▶ **Requirements**
a - Rewrite the passage of the multimodal RAG field notes starting at "The Problem Standard" and ending at "in plain English.", putting "technicians" in place of "engineers".
b - In the multimodal RAG field notes, why did the team run every image through a vision-language model? Answer in one to three sentences.

▶ **Source passage**
Field Notes: Multimodal RAG for Technical PDFs

By Volodymyr Khrystynych · March 30, 2026

The Problem Standard RAG Quietly Has

A standard RAG pipeline embeds the text of your documents and matches a query against those embeddings. That works fine until the answer the user is looking for lives inside an image — a torque rating in a diagram, a wiring layout in a schematic, a value in a hand-drawn callout.

In a technical-documentation corpus, that case is not an edge. It is most of the questions that matter. A text embedding cannot retrieve a pixel.

This is the problem we set out to solve at D&V Electronics: a RAG system over internal technical PDFs where a meaningful share of the useful information is visual, and the engineers using it expect to ask in plain English.

Closing the Modality Gap

The trick is to make the images addressable by text. We ran every image through a vision-language model — Qwen3 8B, hosted locally — and produced a natural-language description of what the image actually shows. Those descriptions then live alongside the surrounding text in the same chunk and get embedded together.

▶ **Data**

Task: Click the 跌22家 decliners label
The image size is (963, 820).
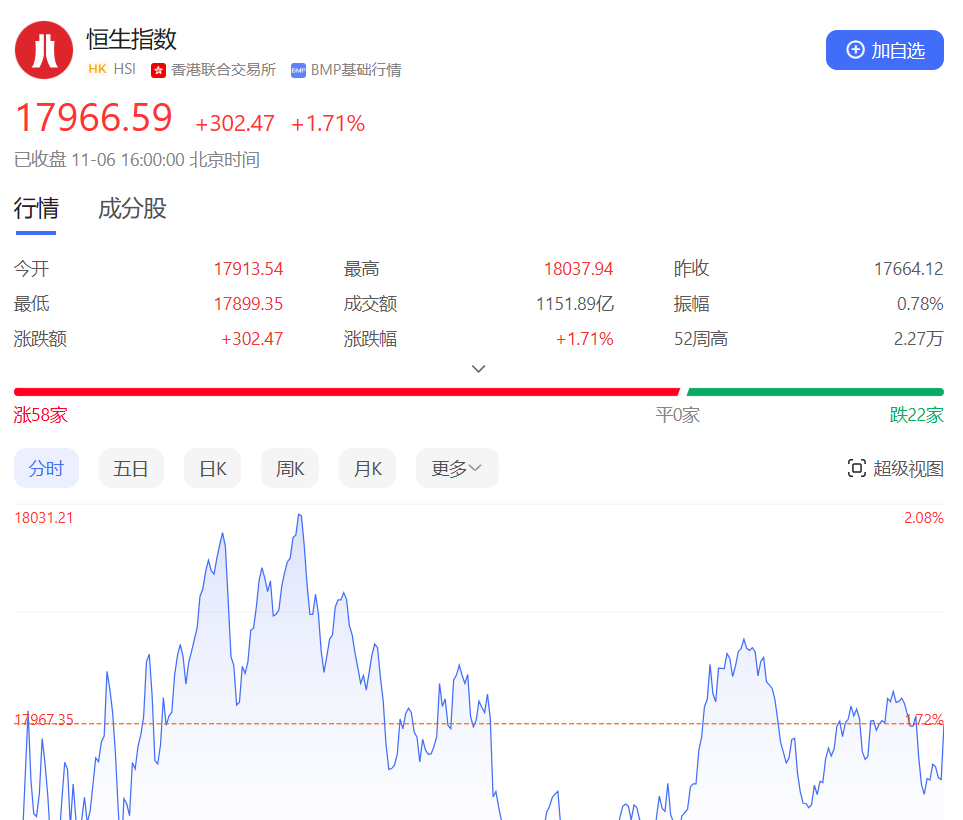Action: (x=916, y=415)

▶ **The results**
a -
The Problem Standard RAG Quietly Has

A standard RAG pipeline embeds the text of your documents and matches a query against those embeddings. That works fine until the answer the user is looking for lives inside an image — a torque rating in a diagram, a wiring layout in a schematic, a value in a hand-drawn callout.

In a technical-documentation corpus, that case is not an edge. It is most of the questions that matter. A text embedding cannot retrieve a pixel.

This is the problem we set out to solve at D&V Electronics: a RAG system over internal technical PDFs where a meaningful share of the useful information is visual, and the technicians using it expect to ask in plain English.

b - A standard RAG pipeline embeds only text, and a text embedding cannot retrieve a pixel, so answers that live inside images would be missed. The model produced a natural-language description of each image, which was embedded together with the surrounding text in the same chunk, making the images addressable by text.